According to the article below on Wayne Gretzky's 1971 Brantford novice team, how many goals and assists did Gretzky record that season?

• PASSAGE FOR REVIEW:
**********

Gretzky just an average kid - off the ice


By JIM KERNAGHAN -- London Free Press


They're all edging into their 40s now, three decades after a magical winter few will ever forget.

The magician himself, Wayne Gretzky, hit 41 on Jan. 26. The rest of the incredible Brantford novice travel team of 1971 also is turning that corner.

His right winger on that pre-pubescent team sounds, even in his memories as a 10-year-old, not unlike every pro linemate Gretzky ever had.

"He was from another planet," summed up Brian Croley, who watched, with linemate Len Hachborn, their skinny pal score 378 goals and 120 assists during what was then, at 84 games, a long season.

A succession of Gretzky linemates from junior through World Hockey Association, NHL and international play have experienced the same benefits. Gilt by association, as one joker put it. From little-known Edmonton Oiler winger Brett Callighen to 1987 Team Canada linemate Mario Lemieux, dozens have been beneficiaries of the Gretzky magic.

We've heard all the pros. Here's one from a former minor linemate.

Croley teaches Grade 8 at Northbrae public school nowadays and coaches various sports teams. Spouse Vickie Croley led the University of Western Ontario track team to its first national championship in 19 years last month.

**********

• DATA EXTRACTS:
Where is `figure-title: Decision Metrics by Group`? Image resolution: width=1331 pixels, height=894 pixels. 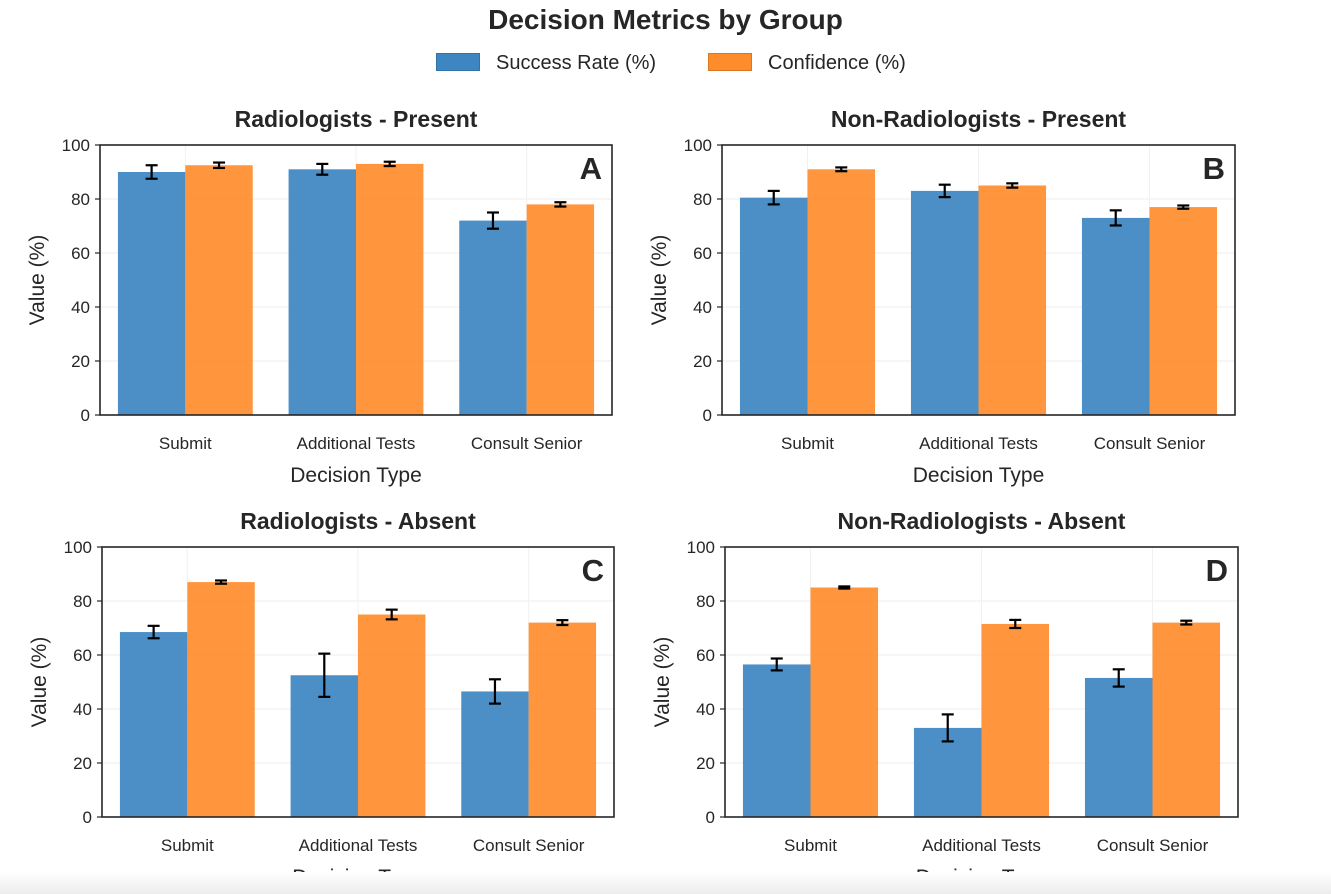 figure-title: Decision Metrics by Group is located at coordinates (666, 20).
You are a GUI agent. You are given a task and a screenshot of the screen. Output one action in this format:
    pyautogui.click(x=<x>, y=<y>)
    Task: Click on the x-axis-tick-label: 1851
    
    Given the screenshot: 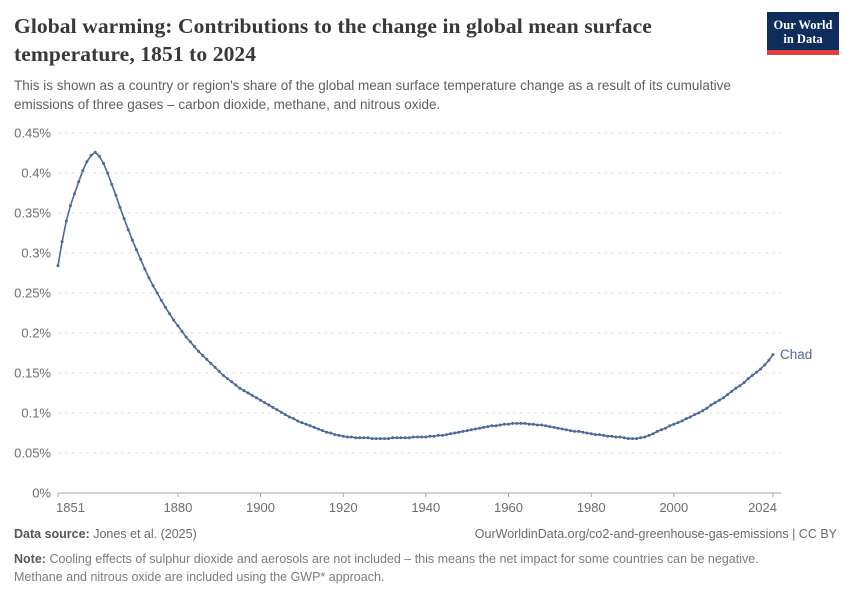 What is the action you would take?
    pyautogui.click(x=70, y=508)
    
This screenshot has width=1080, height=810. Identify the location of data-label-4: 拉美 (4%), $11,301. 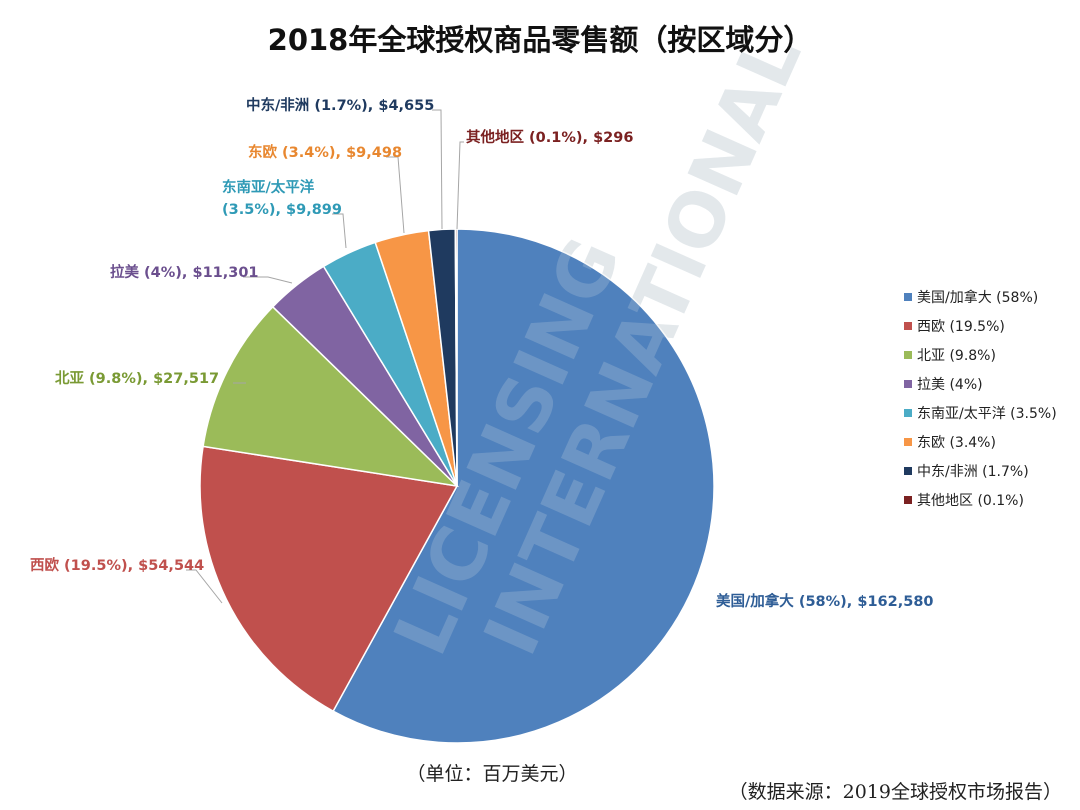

**********

• REPLY: 378 goals and 120 assists.